* _What the exercise asks_: When the line containing "Task: Click the Total Clouds legend label" is found in the data below, copy it and each line after it through the line containing "The image size is (1000, 1000).", exactly and with no others.

* _Input_:
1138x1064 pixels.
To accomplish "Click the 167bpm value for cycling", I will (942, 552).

--

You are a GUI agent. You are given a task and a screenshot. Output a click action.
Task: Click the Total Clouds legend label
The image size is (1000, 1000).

* * *

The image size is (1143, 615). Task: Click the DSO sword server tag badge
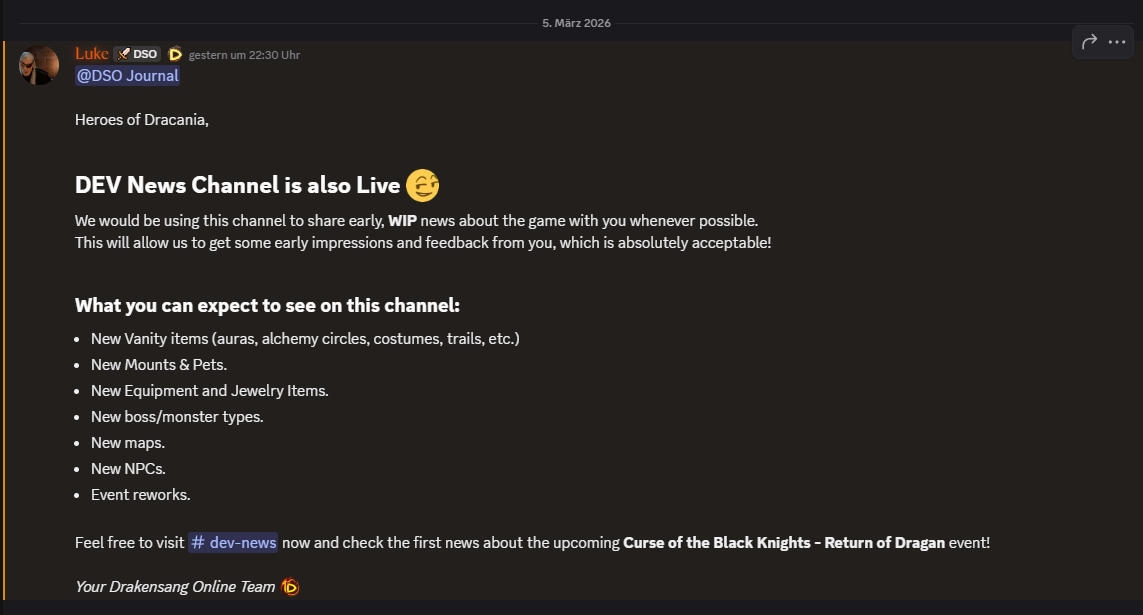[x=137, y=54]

* _Your response_:
Task: Click the Total Clouds legend label
The image size is (1000, 1000).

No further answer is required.